▶ _Problem details_
The records below must be retyped exactly.

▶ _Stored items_
####
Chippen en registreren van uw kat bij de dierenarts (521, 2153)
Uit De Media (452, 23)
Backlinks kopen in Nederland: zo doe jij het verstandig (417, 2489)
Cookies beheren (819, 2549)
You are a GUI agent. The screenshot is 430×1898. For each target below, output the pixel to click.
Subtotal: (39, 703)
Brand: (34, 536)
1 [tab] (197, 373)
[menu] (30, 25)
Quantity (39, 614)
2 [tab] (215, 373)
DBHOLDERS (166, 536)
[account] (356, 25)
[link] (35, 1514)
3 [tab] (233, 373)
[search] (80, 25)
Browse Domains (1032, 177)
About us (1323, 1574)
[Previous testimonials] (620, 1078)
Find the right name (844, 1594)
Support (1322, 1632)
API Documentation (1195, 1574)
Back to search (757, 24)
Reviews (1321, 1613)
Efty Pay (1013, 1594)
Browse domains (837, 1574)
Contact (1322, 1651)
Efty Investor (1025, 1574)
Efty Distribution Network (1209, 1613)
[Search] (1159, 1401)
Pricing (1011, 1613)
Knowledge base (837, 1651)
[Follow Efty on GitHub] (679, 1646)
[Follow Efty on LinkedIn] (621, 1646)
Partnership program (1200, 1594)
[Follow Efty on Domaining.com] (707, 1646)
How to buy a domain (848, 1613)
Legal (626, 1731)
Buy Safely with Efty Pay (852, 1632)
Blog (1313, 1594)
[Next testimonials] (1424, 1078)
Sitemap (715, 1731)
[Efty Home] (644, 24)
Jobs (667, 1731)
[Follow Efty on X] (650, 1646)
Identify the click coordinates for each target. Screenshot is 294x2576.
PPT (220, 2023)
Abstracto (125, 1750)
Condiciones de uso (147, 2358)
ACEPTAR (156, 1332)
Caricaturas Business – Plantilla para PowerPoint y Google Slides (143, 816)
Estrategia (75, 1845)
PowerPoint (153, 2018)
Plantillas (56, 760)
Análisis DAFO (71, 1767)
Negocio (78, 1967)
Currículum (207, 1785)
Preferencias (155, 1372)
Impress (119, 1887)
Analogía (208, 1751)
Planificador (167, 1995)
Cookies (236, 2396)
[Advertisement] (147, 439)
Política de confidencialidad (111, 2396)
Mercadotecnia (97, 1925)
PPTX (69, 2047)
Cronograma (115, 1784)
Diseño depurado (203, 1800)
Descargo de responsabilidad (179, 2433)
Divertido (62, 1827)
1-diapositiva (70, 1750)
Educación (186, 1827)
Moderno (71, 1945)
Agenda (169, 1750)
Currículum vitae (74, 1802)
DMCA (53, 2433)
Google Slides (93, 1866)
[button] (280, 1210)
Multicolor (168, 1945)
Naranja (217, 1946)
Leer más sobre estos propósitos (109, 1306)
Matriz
####
▶ _Solution_
Chippen en registreren van uw kat bij de dierenarts (521, 2153)
Uit De Media (452, 23)
Backlinks kopen in Nederland: zo doe jij het verstandig (417, 2489)
Cookies beheren (819, 2549)
You are a GUI agent. The screenshot is 430×1898. For each target below, output the pixel to click.
Subtotal: (39, 703)
Brand: (34, 536)
1 [tab] (197, 373)
[menu] (30, 25)
Quantity (39, 614)
2 [tab] (215, 373)
DBHOLDERS (166, 536)
[account] (356, 25)
[link] (35, 1514)
3 [tab] (233, 373)
[search] (80, 25)
Browse Domains (1032, 177)
About us (1323, 1574)
[Previous testimonials] (620, 1078)
Find the right name (844, 1594)
Support (1322, 1632)
API Documentation (1195, 1574)
Back to search (757, 24)
Reviews (1321, 1613)
Efty Pay (1013, 1594)
Browse domains (837, 1574)
Contact (1322, 1651)
Efty Investor (1025, 1574)
Efty Distribution Network (1209, 1613)
[Search] (1159, 1401)
Pricing (1011, 1613)
Knowledge base (837, 1651)
[Follow Efty on GitHub] (679, 1646)
[Follow Efty on LinkedIn] (621, 1646)
Partnership program (1200, 1594)
[Follow Efty on Domaining.com] (707, 1646)
How to buy a domain (848, 1613)
Legal (626, 1731)
Buy Safely with Efty Pay (852, 1632)
Blog (1313, 1594)
[Next testimonials] (1424, 1078)
Sitemap (715, 1731)
[Efty Home] (644, 24)
Jobs (667, 1731)
[Follow Efty on X] (650, 1646)
Identify the click coordinates for each target. Screenshot is 294x2576.
PPT (220, 2023)
Abstracto (125, 1750)
Condiciones de uso (147, 2358)
ACEPTAR (156, 1332)
Caricaturas Business – Plantilla para PowerPoint y Google Slides (143, 816)
Estrategia (75, 1845)
PowerPoint (153, 2018)
Plantillas (56, 760)
Análisis DAFO (71, 1767)
Negocio (78, 1967)
Currículum (207, 1785)
Preferencias (155, 1372)
Impress (119, 1887)
Analogía (208, 1751)
Planificador (167, 1995)
Cookies (236, 2396)
[Advertisement] (147, 439)
Política de confidencialidad (111, 2396)
Mercadotecnia (97, 1925)
PPTX (69, 2047)
Cronograma (115, 1784)
Diseño depurado (203, 1800)
Descargo de responsabilidad (179, 2433)
Divertido (62, 1827)
1-diapositiva (70, 1750)
Educación (186, 1827)
Moderno (71, 1945)
Agenda (169, 1750)
Currículum vitae (74, 1802)
DMCA (53, 2433)
Google Slides (93, 1866)
[button] (280, 1210)
Multicolor (168, 1945)
Naranja (217, 1946)
Leer más sobre estos propósitos (109, 1306)
Matriz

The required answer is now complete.